UNDERSTANDING THE ROLE OF CTCF IN MOUSE NEURAL PRECURSOR CELLS

CCCTC-binding factor (CTCF) is a key regulator of chromatin organization. Recent studies indicate that Ctcf is essential for proper mouse development. CTCF depletion in mouse oocyte results in embryo death, while CTCF heterozygous mice develop tumors. CTCF expression changes during brain development. Inactivation of CTCF in mouse neural precursor (NP) cells can lead to premature neurogenesis. The mechanisms of this phenomenon are not fully defined. We found that in the mouse NP cells, acute removal of CTCF in vitro, upregulated expression of pro-neuronal genes including Tubb3, Ngfr, Lrrk2, Nrp1, Insm1, Dlx1, Dlx2 while downregulating Sox9, Sox5, Hes5 which are important for astrocytic fate. To determine how CTCF may impact further development of the NP cells we grew the NP cells in conditions promoting either neuronal and astrocytic identity. Neuronal differentiation and maturation of NP cells was enhanced when CTCF was abolished. On the contrary, the CTCF – NP cells yielded two times less astrocytes as judged by the expression of Gfap+ (35% versus 75% of Gfap+ cells in the CTCF+ population). Our results suggest that CTCF molds the differentiation trajectory in mouse NP cells.

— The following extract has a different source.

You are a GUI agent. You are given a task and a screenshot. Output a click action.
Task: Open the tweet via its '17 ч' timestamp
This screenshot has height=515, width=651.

We are currently investigating the mechanisms by which CTCF impacts proneural and astrocytic gene expression. We are particularly interested in the molecular pathways that render some loci receptive to the level of CTCF. Likewise, we would like to determine how CTCF impacts NP cell biology and how its functions may be related to the development of neurological syndromes in patients with heterozygous deletion of the CTCF gene.